The TR2 on display at the Royal Automobile Club in London
The TR2 on display at the Royal Automobile Club in London

So the record breaking run, Richardson recalled, “was very nearly ruined by inept interference. The whole of the underside of the car was plastered in oil… Had the oil reached the rear wheels on my practice run, I could have lost control of the car and shot over the central reservation and into the oncoming traffic.”

“They had wanted to let the press drive the car after the run,” Glen Hewett says, “but they couldn’t because the engine was knocking for all it was worth, and there was oil all over the rear bodywork and even on the rear tyres (sic).”

Like so many prototypes, after gaining the record MVC 575 was then used as a test-department hack in the factory (it was also Richardson’s personal car for a while) and was sold on in October 1956 to a John Hedger. Hewett has the original bill of sale for £650 from Welbeck Motors of London W1, where it was in part exchanged for a Ford Popular. But through two more owners and the passage of years, it was driven into the ground until it was eventually dismantled with the intention of a restoration in 1976, which is how—spread around in several garages—Hewett recovered it.

But a couple of questions remain. From where did Richardson get the donor car for his record breaker, and just what became of those two 20 TS models? This is where the two stories become intermingled, and it helps to have an understanding of the pressures on the development teams at the time.

“They wouldn’t have thrown anything away,” Hewett says. “There simply weren’t the resources, and they had no money.”

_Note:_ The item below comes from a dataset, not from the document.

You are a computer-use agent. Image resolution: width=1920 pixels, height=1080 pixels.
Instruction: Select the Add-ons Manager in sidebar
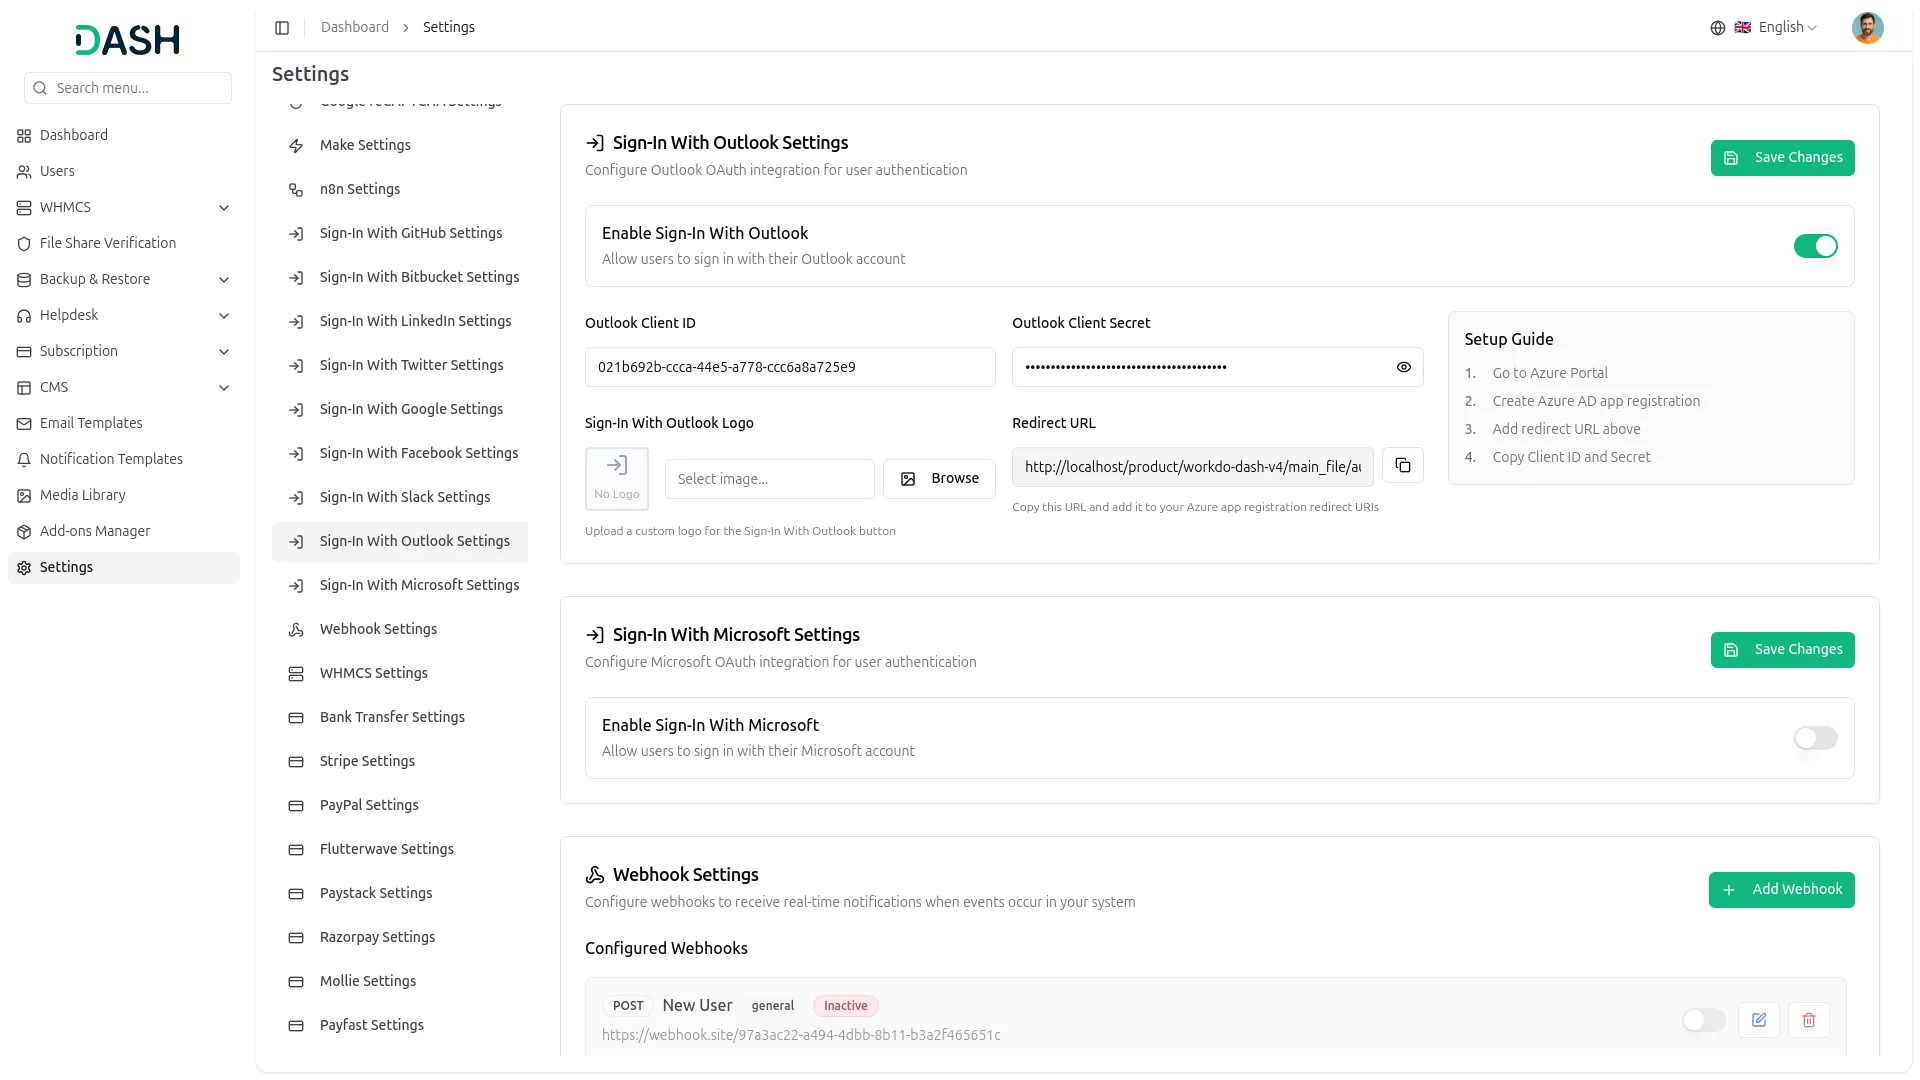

So, was one of the 20 TS models used as the donor for MVC 575? Hewett suspected as much when he began the restoration. The bespoke coachwork and lovely special bonnet badge revealed it as MVC 575, but the riveted parts, special panels, wooden bits, and hand fabrications (including a cover plate for the 20 TS’ strange single-sided rear trailing arm), convinced him that MVC 575 had in fact, been built up from a 20 TS model with a fabricated replacement rear body.

Piggott, too, is convinced and confirms that Hewett’s car was, in fact, the second of the two 20 TS models to be converted into a prototype TR2—the first being MWK 950, which used the uncompleted second 20 TS as a base.

“That other prototype also exists,” he says, “and we know that it was the first car to be converted, as its surviving log book shows it as being first registered in January 1953, two months before MVC 575 was first registered.

Triumph TR2 rear 3/4

“When I spoke to Ken [Richardson], he couldn’t remember which one was the Geneva Show car, but it was, in fact, MVC 575, which was also the one he’d jollied up with an aerodynamic kit to get the record. There is a third prototype, as well, ORW 666, but that right-hand-drive car wasn’t based on a 20 TS. And no one is sure exactly what happened to it.”

He isn’t alone. Introducing MVC 575 at the RAC Club dinner held in its honor earlier this year, Tom Purves, chairman of the RAC Club, introduced it as “the most significant car Triumph ever built.”

It’s rare that a single car can point to the start of an automaker’s legacy. MVC 575 does that and illustrates just how important that sporting car maker once was. Developed in super short time by a talented and dedicated team, this car provides a missing link, as well as being a speed record breaker and prototype of a successful range of sports cars. And thanks to Hewett, MVC 575 is now a piece of living history.